We just got a notice from the Dept. of Finance stating the “market value” for our brownstone. We just bought the place in November 2009. It’s a 3-family in park slope. We paid $1.695 and DOF has valued it at $1.97. So that’s roughly $300,000 over what we paid (and we paid the asking price).
The DOF letter includes instructions for what to do if we’d like to dispute this valuation.
My question is: should we? The case we would make would be that it’s worth what we paid, I suppose.
Interestingly the DOF statement also notes a drop in market value from the previous year, 2007 I think, when it had been valued at $2.1 something.
I’m sort of thinking it might be best to let sleeping dogs lie… also it sounds easier.
I’m pretty sure we are paying very low property taxes in NYC in general, so this seems like it may not matter. Maybe there are even reasons having a higher value makes sense.
Advice? Thoughts?
thanks
You should certainly contest the valuation, as it is directly tied to your tax as described above. The process to do this is called tax certiorari – the NYT real estate section has a nice piece from 99 or something on it here: http://www.nytimes.com/1999/05/02/realestate/q-a-437093.html?pagewanted=1
And as someone points out, it is a very standardized process so the legal fees are relatively economical. It’s not a sure thing, but our co-op has found that we’ve avoided much more in tax increases than we’ve paid our lawyers over the years.
Your taxes will only rise a max of 8% per year ( I believe for a three family). Or something close to that. Yes, brownstone taxes are very low.
Don’t pay any attention to what the haters, hannible & qeekspice, say. They’re bitter.
Bstonerlogin – The basis of a coop i think is the same as condo. That is to say they estimate how much comparable units will rent for in you building and then allocate your proportion of that value.
For instance if they determine 4 coops in the building will rent for a total of $10,000 per month than the equation would be something like this:
10,000per month X 12 months = 120,000
120,000 X 9.5(Rent Roll Multiplier) = 1,140,000 Market value
Supossidly they use comparable rents to evaluate the value so it is supposed to be based on current market. However per the DOF website there is a lag between the rents comaprisson and actually charging you. Also, theoretically, because there is limits of how much they can raise it every year, there may be “Pent-up” rental increase from prior years not yet included in your market value assesment.
Best thing to do would be approach the equation from the perspective of does it make sense that all the units in your building would rent for X and determine if the market value is in the same ballpark or not. If the answer is no, you may want to appeal
We also got this notice the other day–for our 4-unit co-op–and I’ve been trying to get a straight answer from our account about what it means. Late last year we got a notice from the co-op’s mortgage bank (through whom we pay our real estate taxes) that our taxes were going up–we had to pay a big lump sum to top up our tax escrow, as well as an increase in monthly payments starting Jan. 1.

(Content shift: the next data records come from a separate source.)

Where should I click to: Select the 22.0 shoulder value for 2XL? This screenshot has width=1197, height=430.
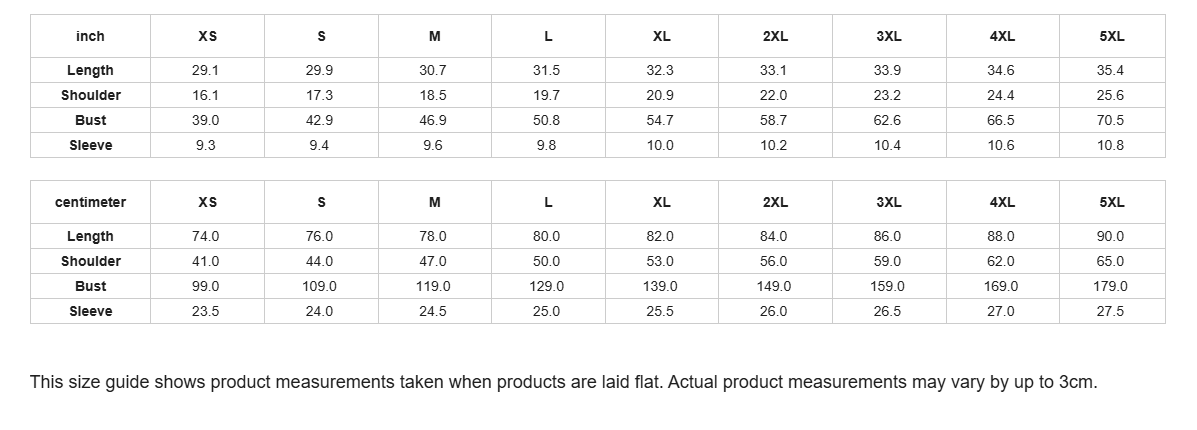click(774, 95)
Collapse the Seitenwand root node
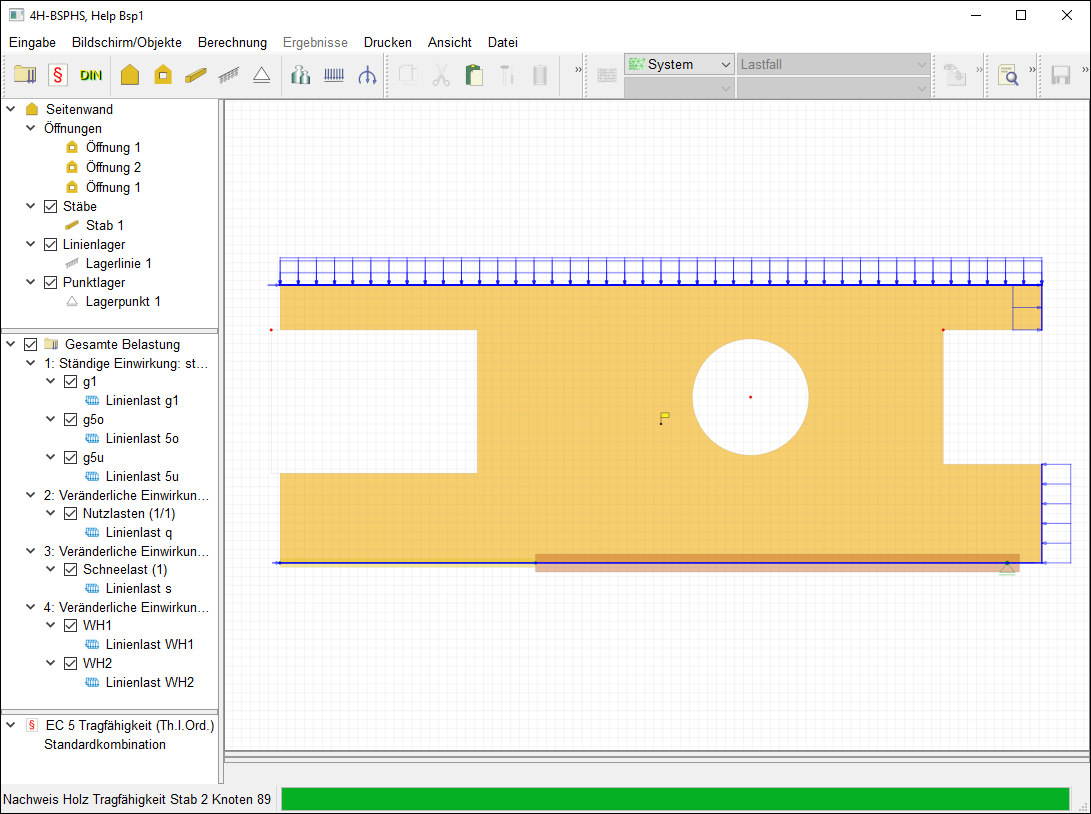The width and height of the screenshot is (1091, 814). (x=11, y=109)
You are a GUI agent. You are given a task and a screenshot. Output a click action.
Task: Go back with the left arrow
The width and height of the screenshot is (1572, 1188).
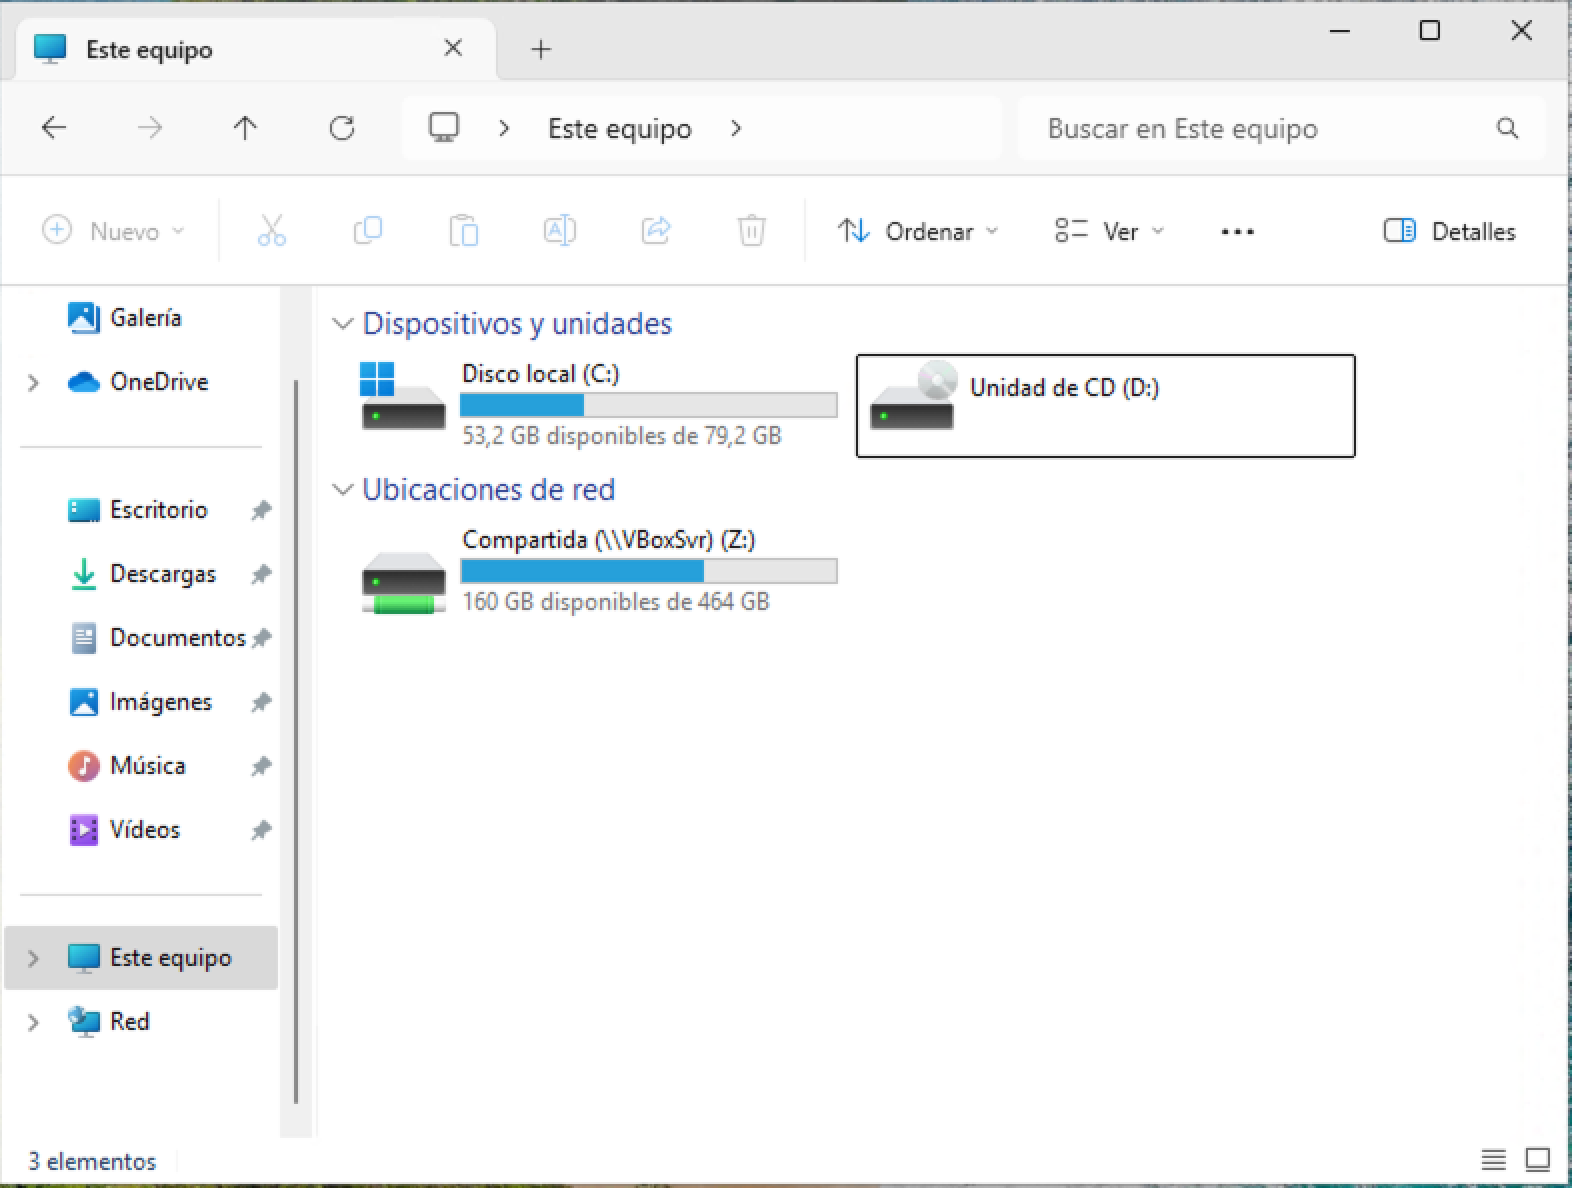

What I’ve been trying to figure out is whether that recent tax increase was related to *this* market value assessment from the city? Or can/should we expect our taxes to go up *again*?? Anyone?? (Our accountant has not been very helpful with a clear answer…his response has been “You can always expect the City to raise real estate taxes”…)
Taxable Value: The amount your taxes are based on. It is determined by multiplying the Market Value (minus any reductions) by the appropriate class Assessed Percentage Rate.
Tax Rate: The rate for each tax class used to multiply by the Taxable Value.
Tax: The final dollar amount due for your taxes – (Taxable Value times Tax Rate).
So per the DOF, the market value is directly related to the taxable value.
The market valuation makes a huge difference. You are taxed on a percentage of that valuation. There are some arcane laws on the books that limit how much your actual property tax can increase each year. But you know the city is going to do what it can to reach the maximum each year.
You absolutely should challenge it. Hire a lawyer (they charge very little for this because it’s easy for them.) to fill out the forms that are due by 3/15.
If nothing else, the increase in market valuation also increases the basis your insurance company uses to figure your replacement value and yearly cost.
thank you
NYC DOF has a long page with FAQs and lots of links re: property value, and questioning property value: http://bit.ly/dzMz5r
I don’t believe you are taxed on the market valuation.
I wouldn’t pay any attention to it. I don’t.